Joseph Wong says while the financial secretary has largely followed the policy direction set by his boss, his budget offers little long-term vision on poverty, tax reform and an ageing society

John Tsang
Joseph Wong

There are two ways to examine the 2013-14 budget presented by Financial Secretary John Tsang Chun-wah. The first is to treat it as a financial statement that allocates sufficient resources for the implementation of Chief Executive Leung Chun-ying's policy initiatives, contained in his policy address delivered in January. A government budget should also support the chief executive's governance philo- sophy and, where necessary, propose additional measures to propel economic growth and provide relief to those who deserve it.

In carrying out the chief executive's vision, Tsang has done his duty, but only just. Enough resources will be allocated to Leung's projects, such as the new Old Age Living Allowance, amounting to HK$8.3 billion and representing a substantial share of the increase in next year's recurrent expenditure. But Tsang did not seem to share Leung's enthusiasm in certain areas. For example, the Financial Services Development Council - set up by the chief executive as a government advisory body - got just one line in the budget speech.

While singing the chief executive's tune of fostering economic integration with the mainland, the speech was a reminder of the need to preserve Hong Kong's characteristics as an international city, and the core values of individual freedom, the rule of law and a clean government, which align us with the international system. I can see in Tsang a better salesman of Hong Kong than his boss at international forums.

The budget offered one-off relief measures and tax reductions, similar to last year's. This should help remove the negative reaction caused by Leung's first policy address, which was widely criticised as uncaring to the underprivileged and the middle class. However, one should question whether the continuation of annual one-off relief measures is an excuse to avoid tacking the real problems of poverty.

This suspicion is reinforced by the government injecting HK$15 billion into the Community Care Fund, which was set up by former chief executive Donald Tsang Yam-kuen as a one-off welfare project with matching contributions from the government and business sector. With this additional money, the fund could comfortably supplement the government's one-off relief measures by targeting those outside the established safety net.

But the government should start looking at the long-term role of the fund to ensure that it does not become a convenient vehicle for dishing out money, thus avoiding tackling the real causes of poverty and income disparity.

John Tsang has helped raise the credibility of the government's housing policy by providing concrete figures. For example, he announced that the supply of land in the coming year would be sufficient to build some 25,800 private residential flats. He also gave an assurance that, in the next three to four years, a total of 67,000 first-hand units could come onto the private residential market, the highest since 2007.

Together with the pre-budget measures to double stamp duty on property transactions, Tsang has at least done his part to warn potential buyers of the risk of buying property at the present time.

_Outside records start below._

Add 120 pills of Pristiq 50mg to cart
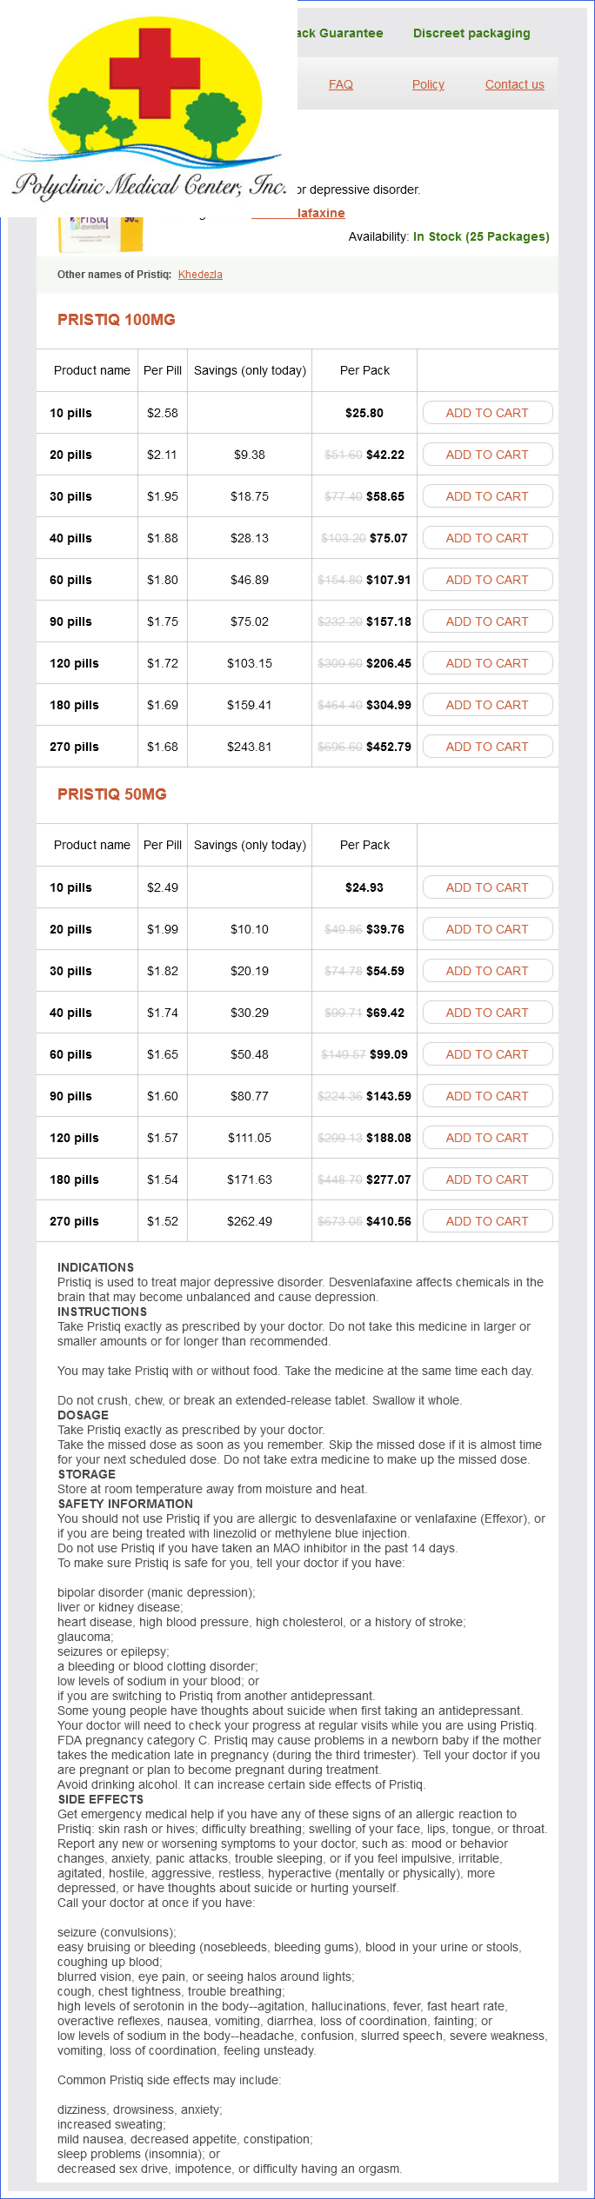Screen dimensions: 595x2199 coord(487,1138)
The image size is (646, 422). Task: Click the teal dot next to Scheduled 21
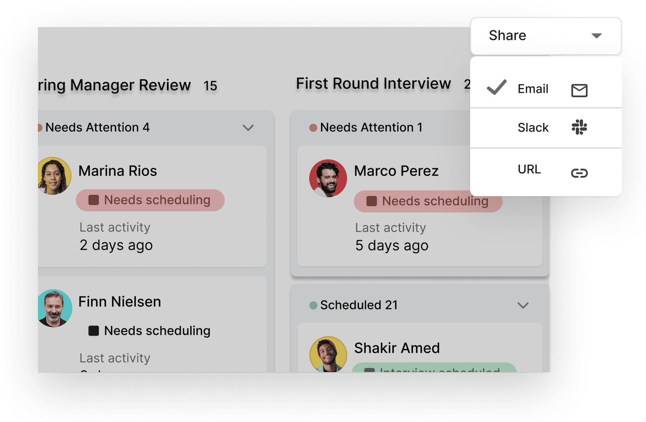pos(313,305)
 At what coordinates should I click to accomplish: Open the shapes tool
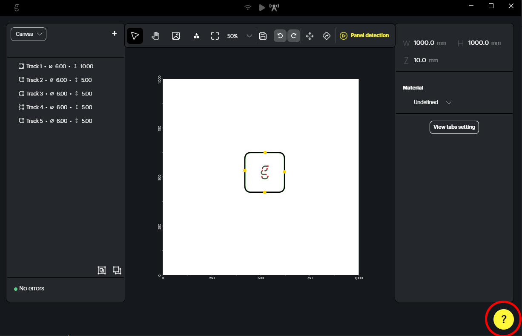196,36
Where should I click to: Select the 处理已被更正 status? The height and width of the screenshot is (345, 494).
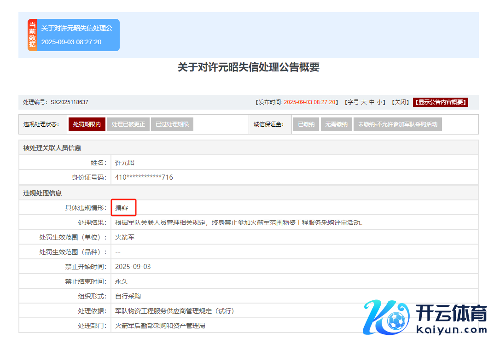[128, 124]
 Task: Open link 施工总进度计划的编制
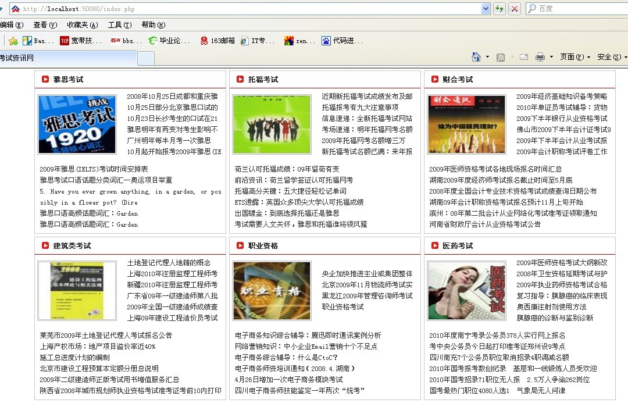pos(74,358)
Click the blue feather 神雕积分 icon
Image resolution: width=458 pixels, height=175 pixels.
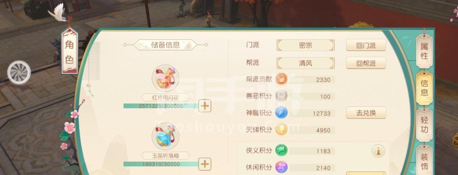282,113
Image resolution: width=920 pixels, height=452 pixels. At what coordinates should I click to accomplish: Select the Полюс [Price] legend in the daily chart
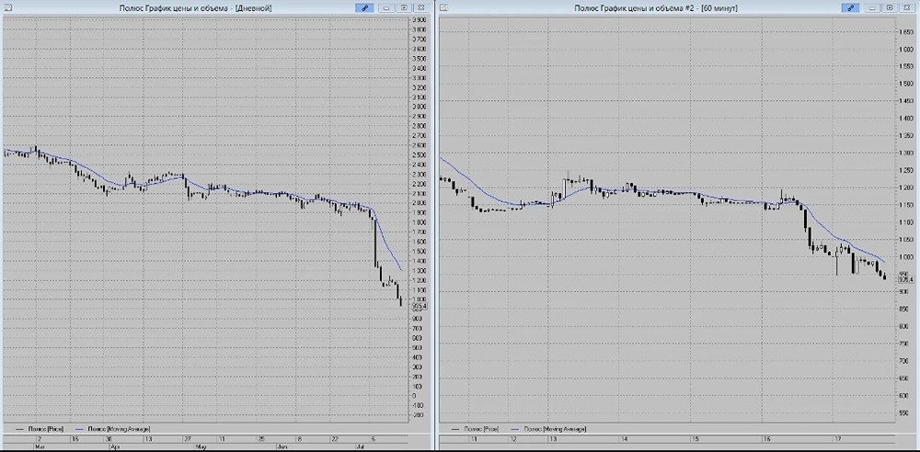tap(40, 428)

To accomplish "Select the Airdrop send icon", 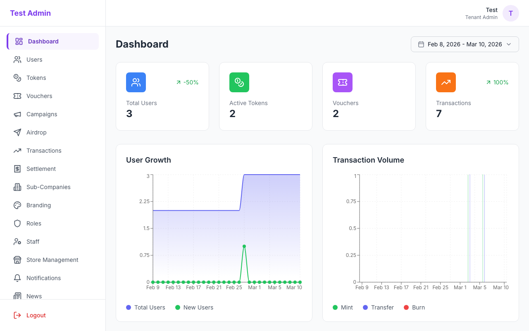I will (17, 132).
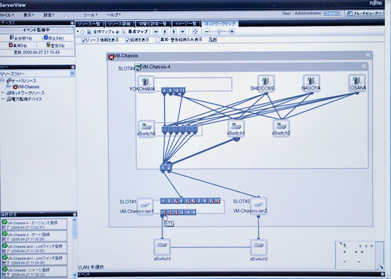Click the ブレードビューア button

[x=364, y=13]
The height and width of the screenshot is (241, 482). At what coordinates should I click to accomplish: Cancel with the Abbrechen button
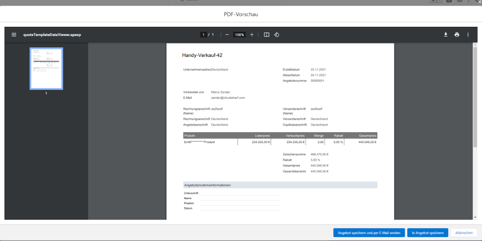[464, 233]
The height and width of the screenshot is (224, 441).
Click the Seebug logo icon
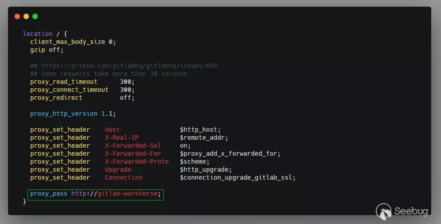(384, 211)
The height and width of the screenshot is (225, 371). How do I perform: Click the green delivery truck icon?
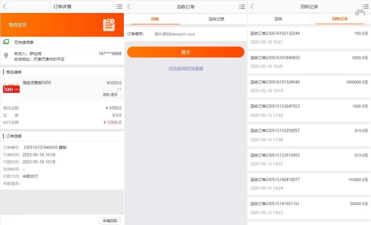(x=6, y=42)
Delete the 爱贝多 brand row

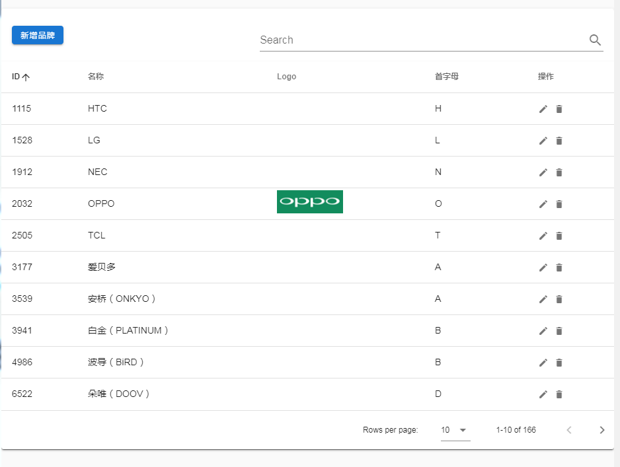[x=559, y=268]
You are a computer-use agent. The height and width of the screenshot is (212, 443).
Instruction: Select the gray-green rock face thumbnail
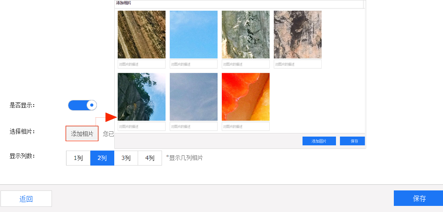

While Tsang may get a pass mark for delivering a budget in support of the first policy address of the new administration, it is necessary to be more critical if the budget is viewed as the sixth version delivered by the same financial secretary, raising the same problems but offering no solutions. For example, Hong Kong's narrow tax base and the proposal for a goods and services tax was the subject of a public consultation exercise in 2006 when Henry Tang Ying-yen was financial secretary.

Although the government decided to abandon a sales tax in face of strong public opposition, Tsang raised the unresolved issue of a narrow tax base in his first budget speech, for 2007-08, and has made it a point to include it in every pre-budget public consultation since. But nothing was done or proposed during his last five-year term. There was also nothing in this year's speech.

When asked about this afterwards, he said there was room to broaden the tax base, but any specific proposals would require detailed examination. Is he prepared to come forward with at least an updated consultation paper in the coming year? Or will he continue to do the irresponsible thing and dodge the issue until his second five-year term ends?

In his second budget speech, for 2008-09, Tsang had the foresight to warn of an ageing population in Hong Kong, and said that the number of people aged 65 or above would rise sharply in the next 20 to 30 years, to one in four by 2033.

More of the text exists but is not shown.